Even if this 'delay dropping Sendable' logic doesn't totally work for complex initializer expressions, it would provide a trapdoor for users to guide typechecking. I could write:

static let array: [N] = [S()] as [S] // or 'as [N & Sendable]'

to ensure that we'll only find solutions where the final conversion really does drop Sendable.

Is the workaround I posted above suitable as a stop-gap? I.e., store the Sendable value in an appropriately-typed static let and then return through the computed non-Sendable static var?


Thanks for saying this. It is also the kind of idea I was contemplating at the very end of the mini-pitch above.

struct Demo2: Requirements {
    private static let s = S()
    public static var value: any P { s }

Thank you for mentioning this other way to silence the warning.
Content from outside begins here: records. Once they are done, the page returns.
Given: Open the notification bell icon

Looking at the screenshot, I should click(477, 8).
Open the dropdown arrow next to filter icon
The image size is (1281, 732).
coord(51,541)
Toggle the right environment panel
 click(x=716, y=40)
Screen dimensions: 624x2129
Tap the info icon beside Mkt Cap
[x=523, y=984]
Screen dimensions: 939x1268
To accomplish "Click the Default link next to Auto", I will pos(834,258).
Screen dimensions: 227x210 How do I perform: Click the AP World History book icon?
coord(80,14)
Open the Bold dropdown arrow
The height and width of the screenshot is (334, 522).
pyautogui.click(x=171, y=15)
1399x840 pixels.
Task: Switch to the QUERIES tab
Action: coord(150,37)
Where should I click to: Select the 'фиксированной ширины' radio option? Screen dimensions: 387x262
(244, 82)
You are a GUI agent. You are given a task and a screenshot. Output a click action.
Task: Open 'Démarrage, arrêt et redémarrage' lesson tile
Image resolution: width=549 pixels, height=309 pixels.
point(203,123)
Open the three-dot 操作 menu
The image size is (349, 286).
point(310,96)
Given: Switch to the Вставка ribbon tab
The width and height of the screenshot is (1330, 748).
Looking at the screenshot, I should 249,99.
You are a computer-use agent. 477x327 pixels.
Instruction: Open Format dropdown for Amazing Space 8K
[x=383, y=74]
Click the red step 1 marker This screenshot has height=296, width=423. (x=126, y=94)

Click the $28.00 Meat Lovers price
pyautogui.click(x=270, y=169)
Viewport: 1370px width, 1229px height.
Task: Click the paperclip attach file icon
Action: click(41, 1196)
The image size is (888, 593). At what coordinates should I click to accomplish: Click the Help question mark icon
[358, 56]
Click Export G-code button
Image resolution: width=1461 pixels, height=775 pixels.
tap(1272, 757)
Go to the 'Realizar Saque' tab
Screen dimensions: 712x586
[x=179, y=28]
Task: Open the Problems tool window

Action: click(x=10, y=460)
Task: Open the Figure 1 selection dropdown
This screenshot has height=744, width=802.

It is a computed property, but it avoids the recomputation of the value :+1:

To answer your question (is it suitable?), let's put my language-designer hat [1]. I'd be concerned by the fact that the compiler diagnostic on the plain static let would have to explain that there are four possible ways to solve the warning, while I'm perfectly aware that this warning can be a false positive, and draw the developer in an unneeded obscuring of their program. In a LSG meeting, I'd try to have the problem 1. acknowledged, and 2. bumped from "nice to have eventually" to "required rather soon in the lifetime of Swift 6, as all other identified compiler features that we know are needed for the Swift 6 mode to have the slightest chances of a success, and are actively working on at present time."